◆ **REQUEST**
Give every line of the records below as a Markdown table with the columns Row and Line, numbering the rows and leaving out blank lines. Don't include the pictures.

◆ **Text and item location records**
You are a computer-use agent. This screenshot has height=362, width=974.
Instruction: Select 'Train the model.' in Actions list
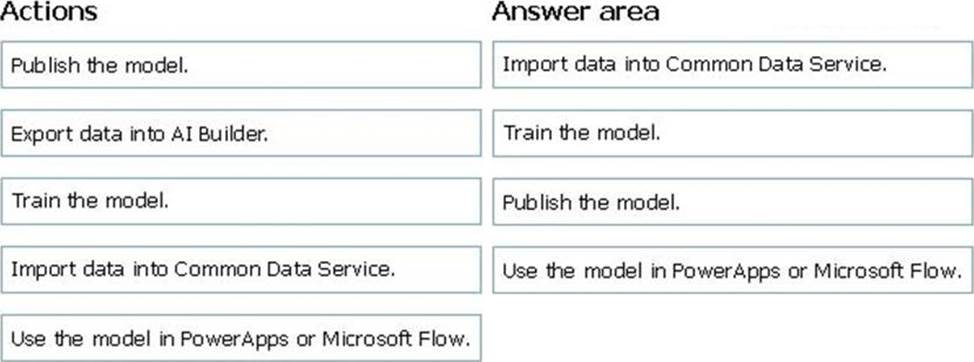241,201
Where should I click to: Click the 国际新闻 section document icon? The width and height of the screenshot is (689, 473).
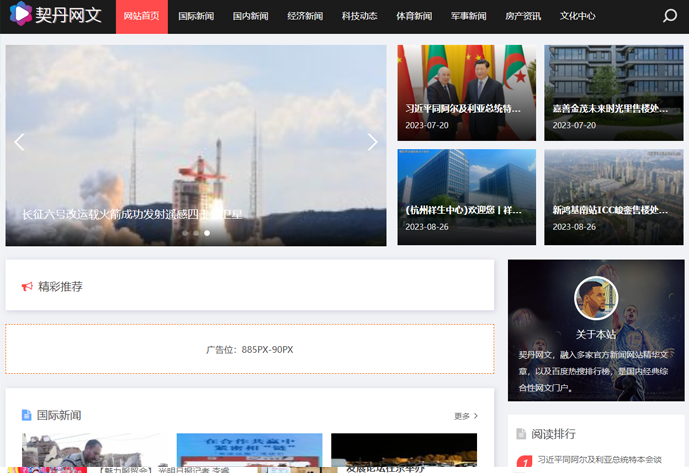tap(27, 415)
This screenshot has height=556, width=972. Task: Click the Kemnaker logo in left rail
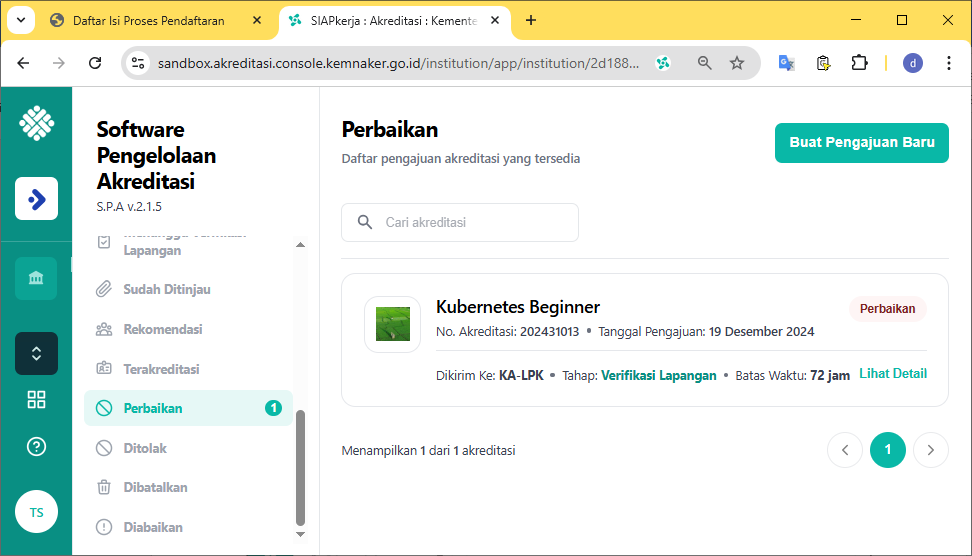[x=36, y=124]
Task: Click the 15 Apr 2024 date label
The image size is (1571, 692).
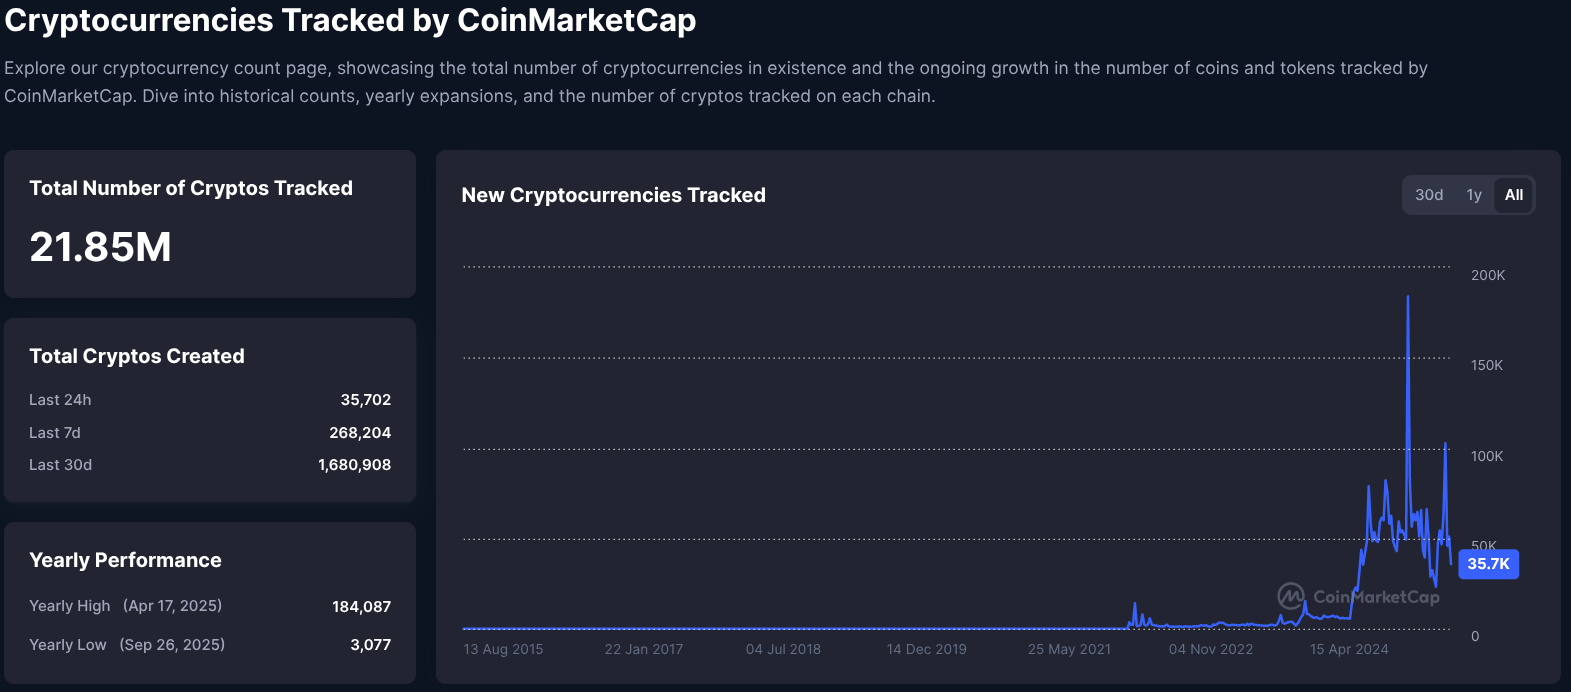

◆ **CORRECT ANSWER**
| Row | Line |
|---|---|
| 1 | You are a computer-use agent. This screenshot has height=362, width=974. |
| 2 | Instruction: Select 'Train the model.' in Actions list |
| 3 | 241,201 |
| 4 | Where should I click to: Click the 国际新闻 section document icon? The width and height of the screenshot is (689, 473). |
| 5 | tap(27, 415) |
| 6 | This screenshot has height=556, width=972. Task: Click the Kemnaker logo in left rail |
| 7 | [x=36, y=124] |
| 8 | Task: Click the 15 Apr 2024 date label |
| 9 | The image size is (1571, 692). |